If it's Fall (according to the calendar, if not the thermometer), then it must be Awards Season. This year's MacArthur "Geniuses" have been chosen (particular congratulations to Chicago Favorite Stuart Dybek, the gloriously-voiced Dawn Upshaw, and artist Whitfield Lovell, who gets the joy of placing his 2007 award next to that of his partner, 1999 recipient Fred Wilson.
Nominations for the OTHER NBA (i.e. the National Book Award) will be announced later this week (October 10), as will the British Man Booker Prize (October 16)
The National Book Critics Circle on the Season (be sure to check the end of the last paragraph on how timing is everything in publishing for the Big Shots). The NBCC awards usually get announced in January
Jamaican Novelist Marlon James' take on the Nobel
Place your bets! British Bookmakers publish the Nobel Prize Odds
My friend John and I usually do the Nobel shortlist thing. He's posted his take for the year. I've been calling out Philip Roth for a number of years now, and suspect (unless the Swedes just can NOT bring themselves to award an American with The National Cowboy in the White House) that he's the man to beat this year. As always however, there are folks who I would like to see win, that is writers who I think are very deserving of the award, and those who are more likely to win. As with everything in life, these are often not the same people.

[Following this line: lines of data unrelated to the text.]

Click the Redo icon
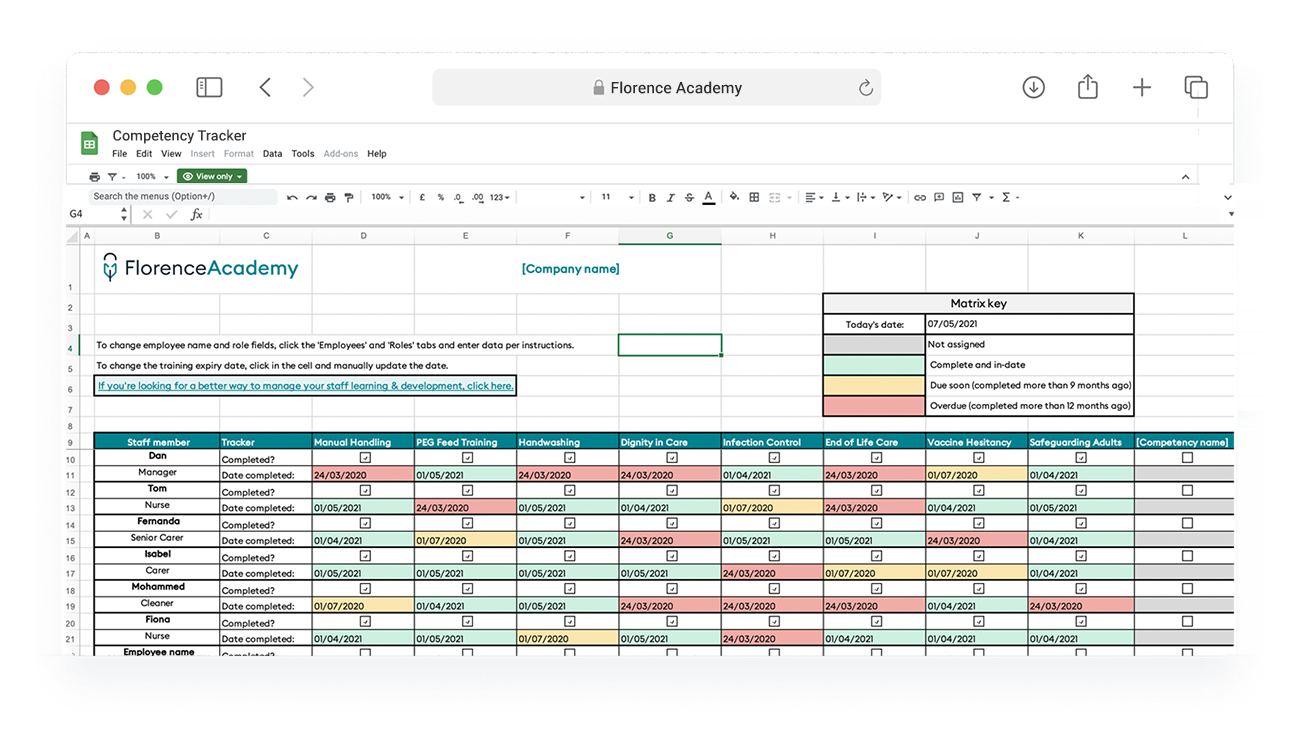 click(x=311, y=197)
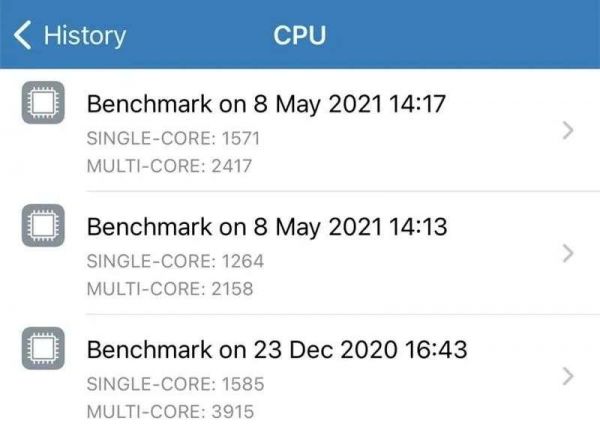Viewport: 600px width, 436px height.
Task: Click chip icon for 14:13 benchmark
Action: [x=43, y=228]
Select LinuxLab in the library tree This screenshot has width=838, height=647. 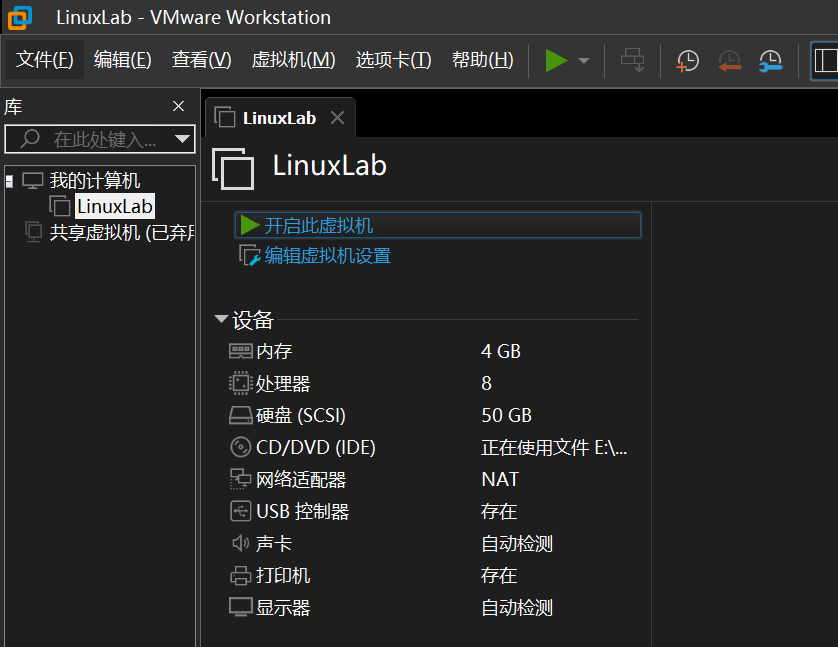114,207
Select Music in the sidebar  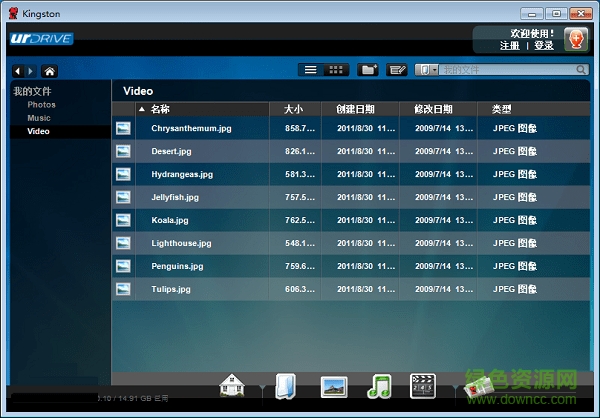(39, 118)
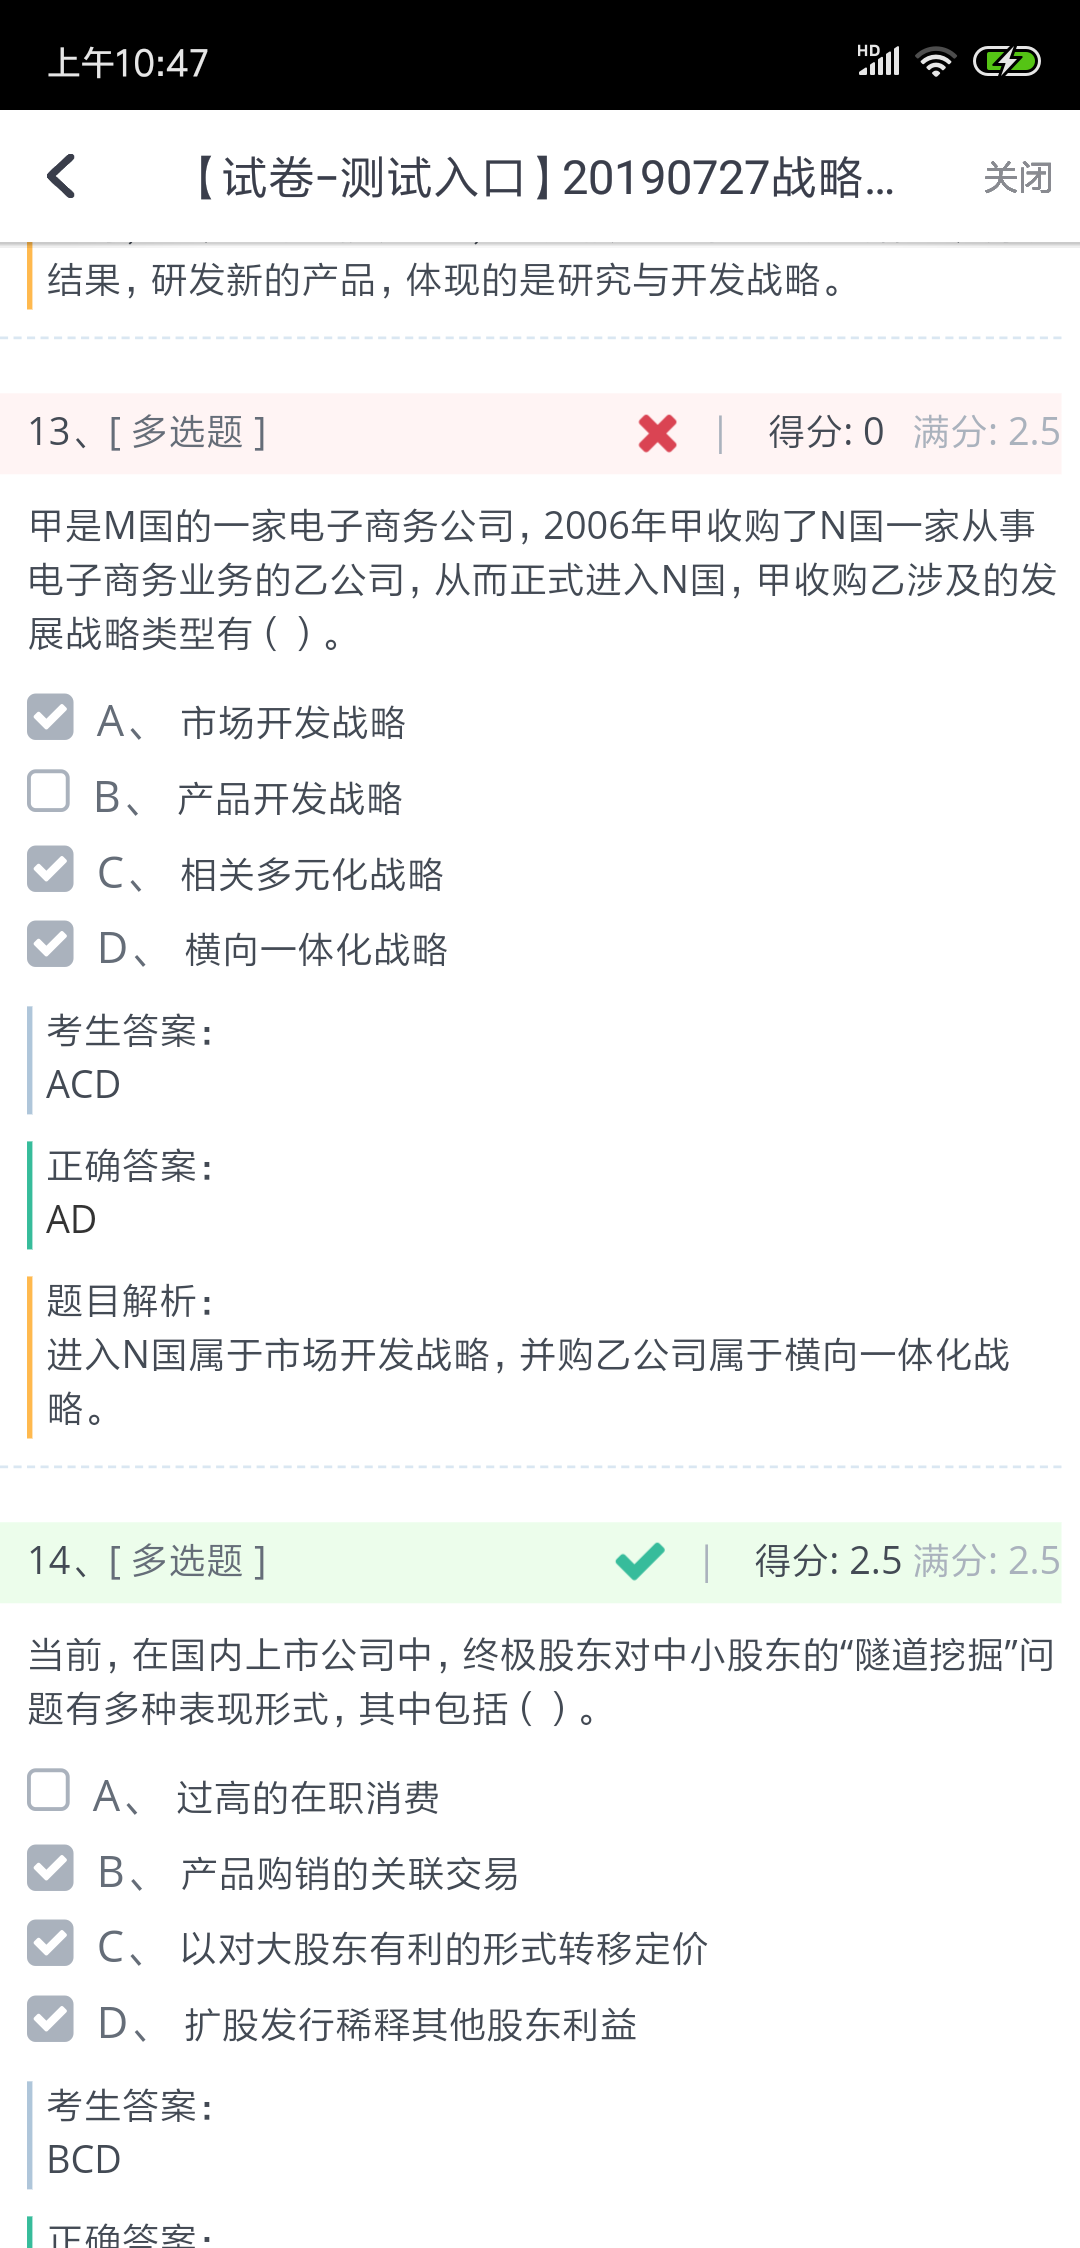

If there were any justice, astonishing writers like Jay Wright, Wilson Harris (John's favorite), or Thomas Pynchon should have one a long time ago (after Mason & Dixon would have been a great time for the mysterious Mr Pynchon, and Mr Wright has a new book out now). Salman Rushdie has been on a lot of short lists for a while, as has Chinese poet Bei Dao, and will most likely win one day. I feel the same way about Spanish author (and blogger)Javier MarĂas. And John Ashbery seems to have gotten every prize BUT the Big Gold One. It's also astonishing to me that neither Juan Goytisolo nor Milan Kundera haven't been Nobel-ed (Some people think they have!). And if there were such a thing as a posthumous Nobel, I suspect it would go to W G Sebald, who the lit crit types were chomping at the bit to honor during his much too short writing life.
My 'shortlist' for this year would have to be Roth, Canadians Alice Munro (who says she's retired from writing) and Margaret Atwood, Adonis (Adunis) and Mahmoud Darwish (how about a political double header with either of these two and A. B. Yehoshua or David Grossman?), Nuruddin Farah or the Father of the Modern African Novel, Chinua Achebe (again, is he another one the Academy has forgotten they didn't give the prize to?), Haruki Murakami, and perennial nominee Thomas Transtromer (who probably doesn't win because the Swedes don't want to look like they're playing favorites by picking one of their own). Those looking for something to read this fall and winter should consider taking a look at the work of these authors.
BTW: Here's my choice for any and every possible prize: Junot Diaz's astoundingly fantastic Brief Wondrous Life of Oscar Wao. And if I really wanted to go out on a limb, I'd predict an all-Hispanola sweep of fiction and non-fiction categories, with Diaz's novel paired with Edwidge Danticat's wrenching Brother, I'm Dying. Run out and buy them now!
Oh for more time for reading!
1 comment:
Novelist Doris Lessing has just been announced a the Nobel Lit recipient. The woman is somewhat political in her work. She isn't afraid to make folks think.